What is the latest you've ever stayed up – 4days.
Ever been to Belgium – eh? no.
Can you eat with chopsticks - yes.
What's your favorite coin – 1c cause we dont have those.
What are 6 cities you wouldn't mind relocating to: Tokyo, Rekjavik, Florence, Krakova, Köpenhamn, Stockholm...
What are some of your favorite pick out foods - Chinese or huge pizza.
What's something that you wish people would understand – That Im not trying to be anything that Im not .
What's something you wish you could understand better – Swedish. Ha.
Anyone you miss that you haven't seen in a long time – Malla. So what I said earlier, Sue me, a survey again.
tiistaina, tammikuuta 28, 2003
maanantaina, tammikuuta 27, 2003
Death tired. I fall asleep in sec always if I sit down somewhere. Lazy slow day at home. Soon serious sleeping. Tomorrow cello lesson and I meet Ari and we do horns to few songs...ZZZZZzzzzzzz
maanantaina, tammikuuta 27, 2003
I wanna Livejournal account. God what a day. Morning efter, even thought I didnt really drink yesterday (but I was awake - that was too much, drank a loads of coffee and tried to not fall asleep - thought the day) ... now horrible tiredness and all. Snower and then I go to city to buy some paper, glue and pick up Heidi. I also wanna buy chinese food. Im hungry.
maanantaina, tammikuuta 27, 2003
Im so goddamn tired. these past few days have been hell...not really hell hell but...gosh. Zzzz.
maanantaina, tammikuuta 27, 2003
lauantaina, tammikuuta 25, 2003
Horrible day ahead.
-----
● **DIRECTION 1**
Condense the paragraph of the blog excerpt that begins "I wanna Livejournal account" into a short bulleted list of its main facts.
● **DIRECTION 2**
Write out the blog excerpt's passage starting at "What is the" and ending at "a survey again.", substituting "Finnish" for "Swedish".

● **DATA RECORDS**
-----
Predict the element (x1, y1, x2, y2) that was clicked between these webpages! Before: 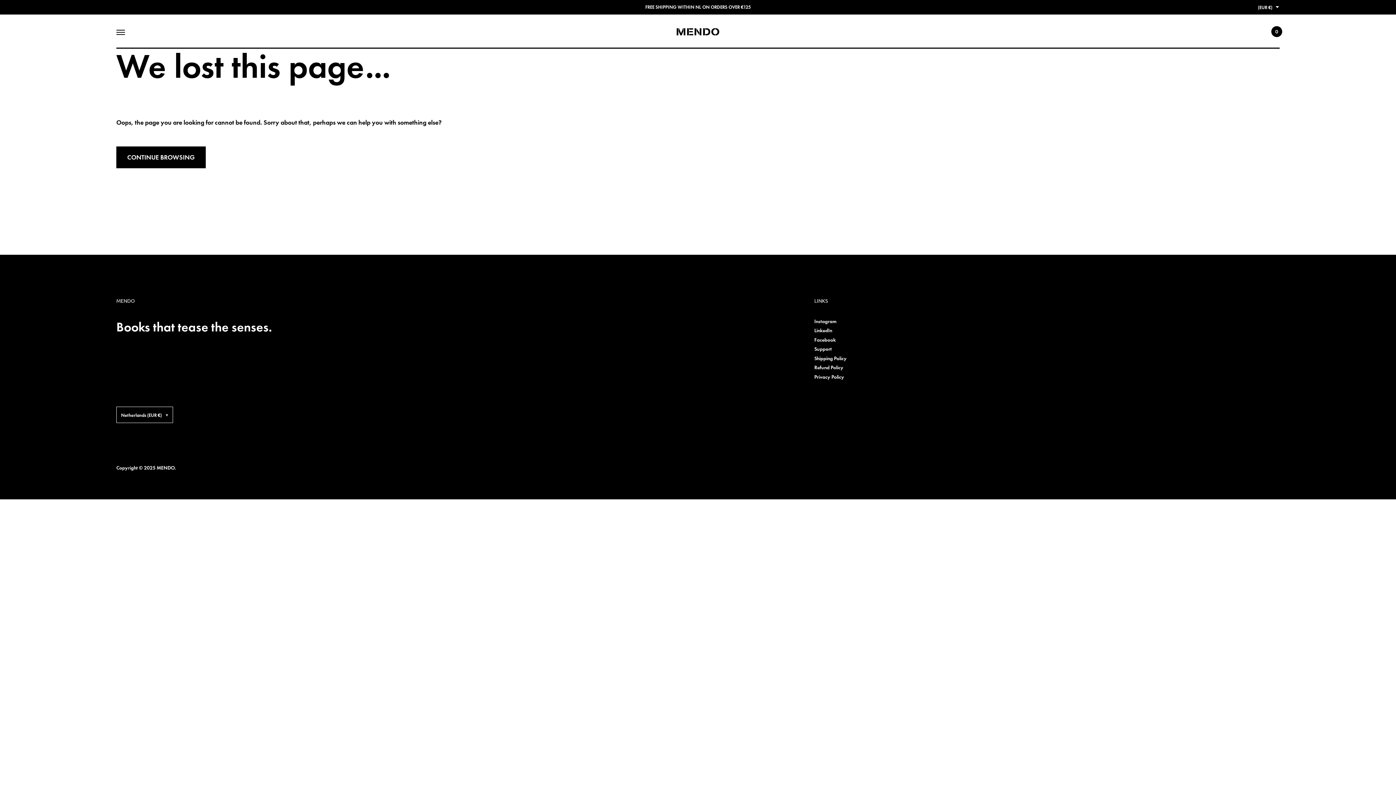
-----
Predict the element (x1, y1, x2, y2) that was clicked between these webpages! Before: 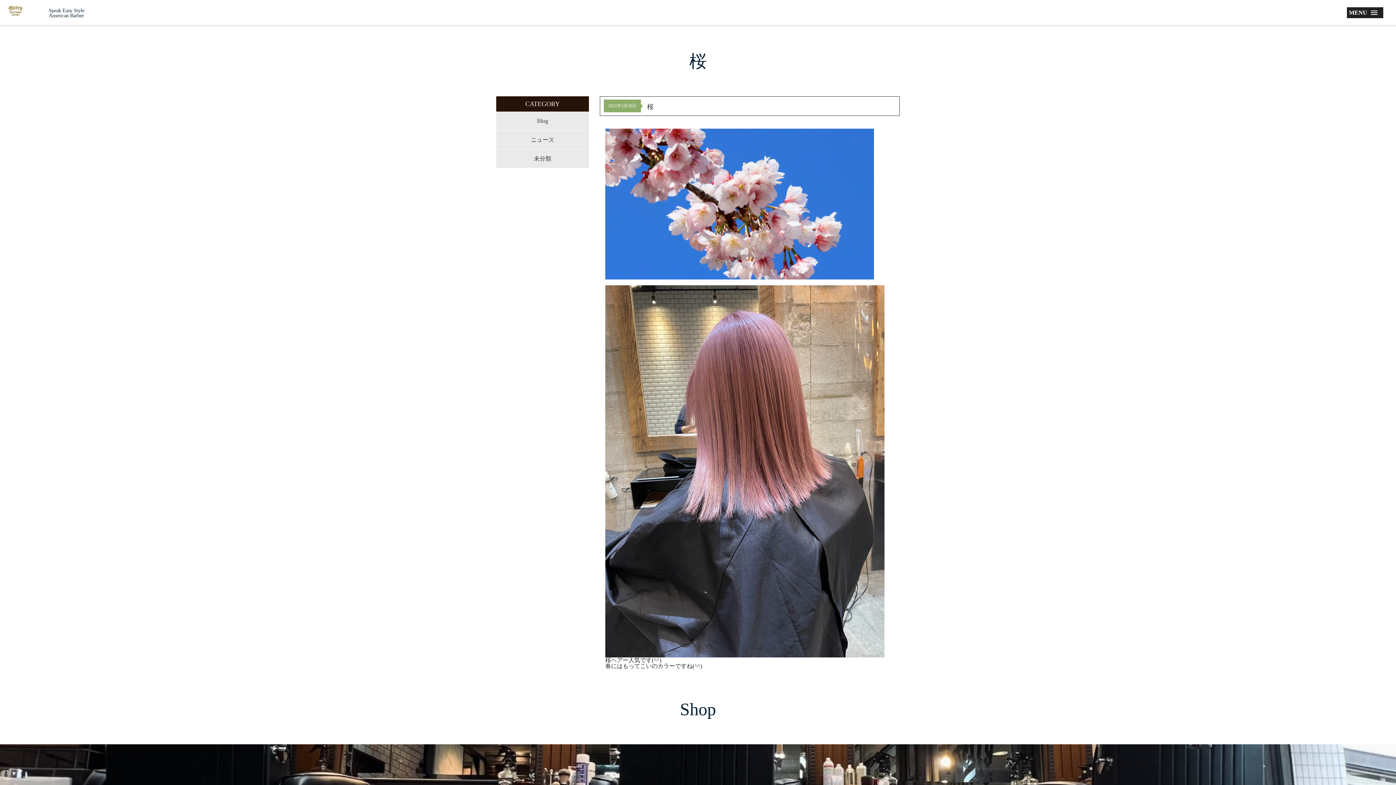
-----
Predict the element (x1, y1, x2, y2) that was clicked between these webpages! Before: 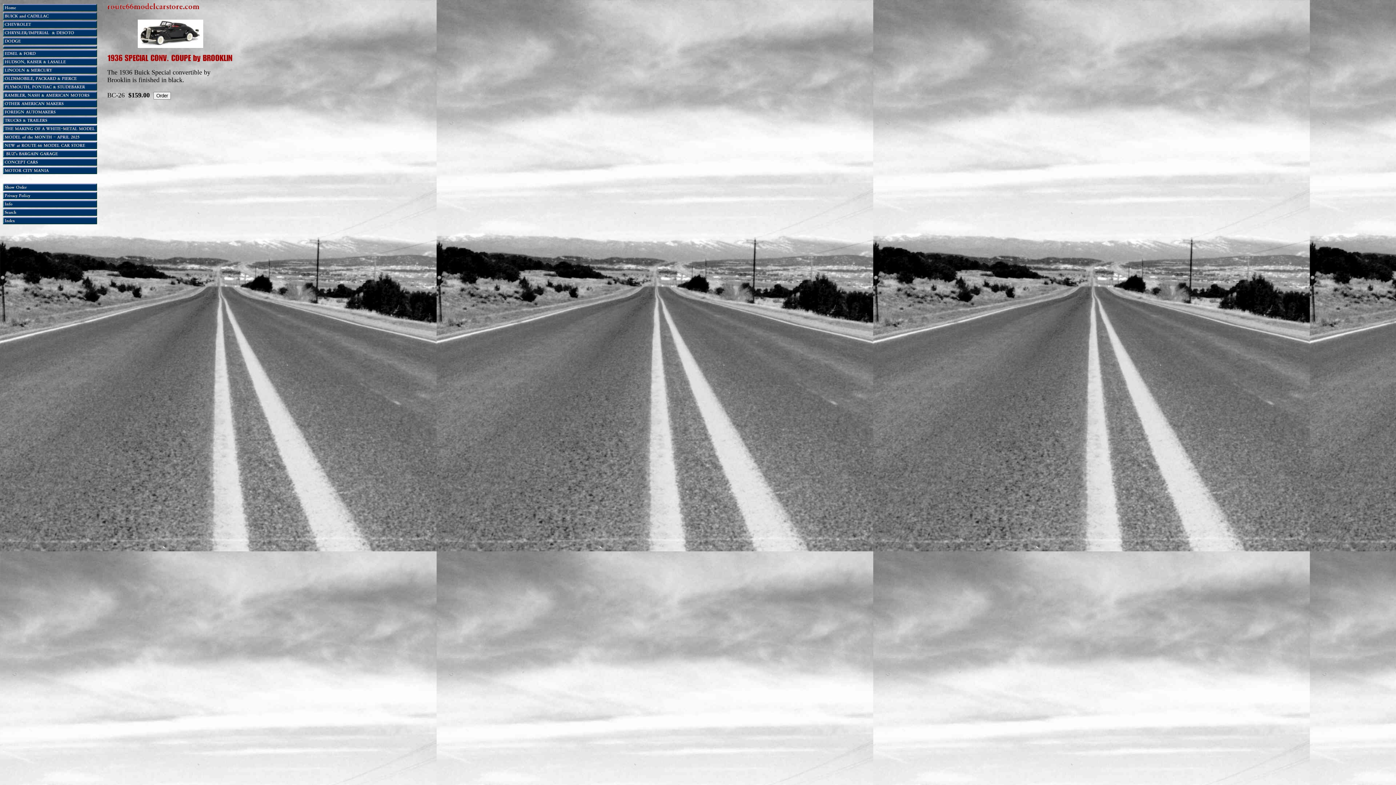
-----
● **WRITTEN SOLUTION 1**
- The writer wants a Livejournal account.
- It feels like the morning after, though the writer barely drank the day before. Instead they stayed awake, drank a lot of coffee and tried not to fall asleep.
- Now the writer is horribly tired.
- Plans: shower, then go to the city to buy paper and glue and pick up Heidi.
- The writer also wants to buy Chinese food and is hungry.

● **WRITTEN SOLUTION 2**
What is the latest you've ever stayed up – 4days.
Ever been to Belgium – eh? no.
Can you eat with chopsticks - yes.
What's your favorite coin – 1c cause we dont have those.
What are 6 cities you wouldn't mind relocating to: Tokyo, Rekjavik, Florence, Krakova, Köpenhamn, Stockholm...
What are some of your favorite pick out foods - Chinese or huge pizza.
What's something that you wish people would understand – That Im not trying to be anything that Im not .
What's something you wish you could understand better – Finnish. Ha.
Anyone you miss that you haven't seen in a long time – Malla. So what I said earlier, Sue me, a survey again.